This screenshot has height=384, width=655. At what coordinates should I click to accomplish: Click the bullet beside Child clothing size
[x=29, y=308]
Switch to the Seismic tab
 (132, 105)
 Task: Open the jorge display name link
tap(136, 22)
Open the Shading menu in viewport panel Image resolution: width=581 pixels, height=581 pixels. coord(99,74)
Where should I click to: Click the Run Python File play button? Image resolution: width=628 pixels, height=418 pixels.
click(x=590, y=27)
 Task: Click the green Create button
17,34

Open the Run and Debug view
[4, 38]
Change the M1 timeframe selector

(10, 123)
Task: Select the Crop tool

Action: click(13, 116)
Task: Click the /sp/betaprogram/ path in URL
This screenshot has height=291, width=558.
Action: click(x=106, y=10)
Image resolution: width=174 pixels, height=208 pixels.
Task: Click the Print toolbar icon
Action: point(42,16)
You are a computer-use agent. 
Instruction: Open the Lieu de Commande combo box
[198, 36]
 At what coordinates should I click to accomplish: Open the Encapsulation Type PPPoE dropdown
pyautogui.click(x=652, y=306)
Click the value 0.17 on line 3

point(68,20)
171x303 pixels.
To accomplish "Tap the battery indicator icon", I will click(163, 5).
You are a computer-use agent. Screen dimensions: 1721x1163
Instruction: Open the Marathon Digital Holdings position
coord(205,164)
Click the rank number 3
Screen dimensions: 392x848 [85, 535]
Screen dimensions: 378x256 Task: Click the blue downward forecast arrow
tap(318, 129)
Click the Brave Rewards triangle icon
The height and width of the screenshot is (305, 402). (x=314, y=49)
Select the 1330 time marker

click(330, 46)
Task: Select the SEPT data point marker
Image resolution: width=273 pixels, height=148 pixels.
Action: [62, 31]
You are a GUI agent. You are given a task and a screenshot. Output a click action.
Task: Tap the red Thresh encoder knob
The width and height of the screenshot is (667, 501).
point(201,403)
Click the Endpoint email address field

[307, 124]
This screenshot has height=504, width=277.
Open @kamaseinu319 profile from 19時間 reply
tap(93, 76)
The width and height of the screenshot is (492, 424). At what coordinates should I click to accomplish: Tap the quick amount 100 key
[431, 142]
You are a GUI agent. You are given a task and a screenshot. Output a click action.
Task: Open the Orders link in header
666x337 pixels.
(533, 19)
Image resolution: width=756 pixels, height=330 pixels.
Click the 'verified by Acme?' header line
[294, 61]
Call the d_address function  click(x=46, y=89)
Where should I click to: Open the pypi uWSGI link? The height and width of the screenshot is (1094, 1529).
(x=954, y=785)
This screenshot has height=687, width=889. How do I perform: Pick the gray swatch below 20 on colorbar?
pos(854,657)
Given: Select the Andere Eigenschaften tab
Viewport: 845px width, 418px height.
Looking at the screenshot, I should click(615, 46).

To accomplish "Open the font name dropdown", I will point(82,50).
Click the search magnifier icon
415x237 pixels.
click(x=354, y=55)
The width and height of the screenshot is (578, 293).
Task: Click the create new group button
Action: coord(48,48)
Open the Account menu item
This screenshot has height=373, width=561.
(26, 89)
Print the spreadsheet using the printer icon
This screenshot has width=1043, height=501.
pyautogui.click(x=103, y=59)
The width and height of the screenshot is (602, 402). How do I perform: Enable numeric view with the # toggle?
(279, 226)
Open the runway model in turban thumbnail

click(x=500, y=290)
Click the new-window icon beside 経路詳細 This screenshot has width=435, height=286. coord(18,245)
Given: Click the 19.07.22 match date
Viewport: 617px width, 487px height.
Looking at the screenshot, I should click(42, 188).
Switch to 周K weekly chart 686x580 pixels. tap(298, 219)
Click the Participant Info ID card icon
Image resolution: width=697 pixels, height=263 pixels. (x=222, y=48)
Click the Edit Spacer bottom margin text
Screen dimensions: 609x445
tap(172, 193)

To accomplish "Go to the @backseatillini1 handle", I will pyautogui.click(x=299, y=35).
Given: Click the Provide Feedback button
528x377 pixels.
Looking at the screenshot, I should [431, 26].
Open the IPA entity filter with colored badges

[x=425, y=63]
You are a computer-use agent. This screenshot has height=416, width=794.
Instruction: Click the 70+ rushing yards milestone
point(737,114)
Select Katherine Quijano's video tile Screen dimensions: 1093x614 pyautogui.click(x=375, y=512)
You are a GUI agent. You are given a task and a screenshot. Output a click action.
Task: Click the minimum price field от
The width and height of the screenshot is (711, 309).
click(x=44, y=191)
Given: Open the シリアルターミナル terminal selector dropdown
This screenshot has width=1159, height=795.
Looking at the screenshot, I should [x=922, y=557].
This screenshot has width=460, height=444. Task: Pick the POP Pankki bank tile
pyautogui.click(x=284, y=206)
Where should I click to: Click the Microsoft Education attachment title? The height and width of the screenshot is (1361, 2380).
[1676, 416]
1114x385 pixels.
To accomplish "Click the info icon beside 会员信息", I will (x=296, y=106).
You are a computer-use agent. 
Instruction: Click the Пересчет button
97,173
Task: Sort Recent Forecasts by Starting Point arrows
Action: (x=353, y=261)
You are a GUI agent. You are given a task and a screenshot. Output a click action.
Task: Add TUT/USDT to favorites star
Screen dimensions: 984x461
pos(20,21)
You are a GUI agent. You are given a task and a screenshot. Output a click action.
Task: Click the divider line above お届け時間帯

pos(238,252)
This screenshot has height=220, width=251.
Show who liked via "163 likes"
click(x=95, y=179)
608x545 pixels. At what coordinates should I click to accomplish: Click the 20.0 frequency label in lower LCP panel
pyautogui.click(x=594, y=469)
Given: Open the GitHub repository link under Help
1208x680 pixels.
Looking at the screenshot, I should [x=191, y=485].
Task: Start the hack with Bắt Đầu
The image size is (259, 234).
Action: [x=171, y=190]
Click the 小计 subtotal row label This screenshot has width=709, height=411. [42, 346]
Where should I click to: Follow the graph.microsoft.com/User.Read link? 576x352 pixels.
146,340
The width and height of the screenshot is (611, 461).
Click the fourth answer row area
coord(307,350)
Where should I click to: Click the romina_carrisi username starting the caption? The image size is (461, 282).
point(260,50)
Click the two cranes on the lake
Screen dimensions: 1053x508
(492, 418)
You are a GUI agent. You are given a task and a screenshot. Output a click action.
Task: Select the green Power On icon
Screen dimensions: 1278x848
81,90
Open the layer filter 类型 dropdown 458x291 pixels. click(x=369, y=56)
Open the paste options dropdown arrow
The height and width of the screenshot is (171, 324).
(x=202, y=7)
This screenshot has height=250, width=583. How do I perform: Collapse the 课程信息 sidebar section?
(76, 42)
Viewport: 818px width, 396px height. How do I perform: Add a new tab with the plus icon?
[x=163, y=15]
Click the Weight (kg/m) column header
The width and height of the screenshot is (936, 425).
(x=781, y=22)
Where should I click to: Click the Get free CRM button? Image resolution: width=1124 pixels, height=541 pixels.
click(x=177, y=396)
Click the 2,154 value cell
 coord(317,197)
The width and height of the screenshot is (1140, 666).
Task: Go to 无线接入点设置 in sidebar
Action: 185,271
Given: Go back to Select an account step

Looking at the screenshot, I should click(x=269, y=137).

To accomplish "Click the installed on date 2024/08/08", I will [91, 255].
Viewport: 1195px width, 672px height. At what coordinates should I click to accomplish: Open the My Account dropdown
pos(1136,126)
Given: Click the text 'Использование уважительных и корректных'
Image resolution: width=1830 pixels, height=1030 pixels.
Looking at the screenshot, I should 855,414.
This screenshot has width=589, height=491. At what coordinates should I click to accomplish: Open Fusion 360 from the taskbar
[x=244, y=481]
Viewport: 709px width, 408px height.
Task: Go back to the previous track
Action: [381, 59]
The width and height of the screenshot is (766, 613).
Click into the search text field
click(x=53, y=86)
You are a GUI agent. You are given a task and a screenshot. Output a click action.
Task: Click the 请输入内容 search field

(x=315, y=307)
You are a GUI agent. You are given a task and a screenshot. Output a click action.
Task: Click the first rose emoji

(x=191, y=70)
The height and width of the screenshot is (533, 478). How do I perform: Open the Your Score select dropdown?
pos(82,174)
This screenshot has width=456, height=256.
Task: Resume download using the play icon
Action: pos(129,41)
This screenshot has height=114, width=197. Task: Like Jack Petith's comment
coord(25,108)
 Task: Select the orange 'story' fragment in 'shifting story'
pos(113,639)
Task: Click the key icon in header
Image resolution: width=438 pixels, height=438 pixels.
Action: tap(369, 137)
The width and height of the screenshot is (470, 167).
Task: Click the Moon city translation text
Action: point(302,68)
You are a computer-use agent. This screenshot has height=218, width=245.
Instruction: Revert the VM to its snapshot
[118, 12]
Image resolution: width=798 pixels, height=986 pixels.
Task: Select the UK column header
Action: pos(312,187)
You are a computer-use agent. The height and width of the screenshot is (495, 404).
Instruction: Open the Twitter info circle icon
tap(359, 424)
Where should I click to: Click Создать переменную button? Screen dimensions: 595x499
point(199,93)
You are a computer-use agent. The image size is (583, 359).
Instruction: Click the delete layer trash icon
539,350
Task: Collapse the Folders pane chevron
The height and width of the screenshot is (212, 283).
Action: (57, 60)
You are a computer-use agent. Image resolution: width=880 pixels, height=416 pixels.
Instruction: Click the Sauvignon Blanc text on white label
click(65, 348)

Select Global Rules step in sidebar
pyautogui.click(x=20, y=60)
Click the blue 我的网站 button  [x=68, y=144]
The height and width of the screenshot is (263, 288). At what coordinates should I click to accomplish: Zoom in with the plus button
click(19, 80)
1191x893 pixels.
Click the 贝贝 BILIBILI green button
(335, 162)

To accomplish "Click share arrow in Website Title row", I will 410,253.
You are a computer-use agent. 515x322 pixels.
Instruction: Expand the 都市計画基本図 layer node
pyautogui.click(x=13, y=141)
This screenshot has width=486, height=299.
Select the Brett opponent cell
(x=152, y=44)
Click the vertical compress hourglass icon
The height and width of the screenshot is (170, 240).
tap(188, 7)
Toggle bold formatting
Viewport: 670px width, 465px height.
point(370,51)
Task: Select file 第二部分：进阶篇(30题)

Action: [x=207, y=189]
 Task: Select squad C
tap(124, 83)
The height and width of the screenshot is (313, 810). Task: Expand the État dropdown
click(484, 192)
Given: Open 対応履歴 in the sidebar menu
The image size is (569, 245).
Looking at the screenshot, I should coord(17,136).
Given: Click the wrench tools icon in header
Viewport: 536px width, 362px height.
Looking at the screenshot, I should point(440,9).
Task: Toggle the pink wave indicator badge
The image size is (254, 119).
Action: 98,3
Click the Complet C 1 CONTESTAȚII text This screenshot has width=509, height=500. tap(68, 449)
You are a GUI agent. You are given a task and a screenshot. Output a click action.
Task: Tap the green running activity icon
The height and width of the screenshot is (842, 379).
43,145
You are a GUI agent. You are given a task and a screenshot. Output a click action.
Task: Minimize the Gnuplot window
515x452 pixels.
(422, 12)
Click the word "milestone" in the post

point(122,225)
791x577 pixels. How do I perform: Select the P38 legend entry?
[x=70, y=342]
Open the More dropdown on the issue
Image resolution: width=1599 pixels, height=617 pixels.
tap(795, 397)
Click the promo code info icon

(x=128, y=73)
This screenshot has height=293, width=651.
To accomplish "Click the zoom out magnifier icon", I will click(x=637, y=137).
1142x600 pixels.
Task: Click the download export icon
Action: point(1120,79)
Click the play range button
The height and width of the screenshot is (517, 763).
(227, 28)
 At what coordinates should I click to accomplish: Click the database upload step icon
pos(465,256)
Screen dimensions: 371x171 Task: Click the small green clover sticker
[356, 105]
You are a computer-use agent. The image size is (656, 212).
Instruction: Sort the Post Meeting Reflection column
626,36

═══

§ **What is needed**:
Within the listing, how many lines carry the word "window"? Answer with the number alone.

§ **Task output**:
2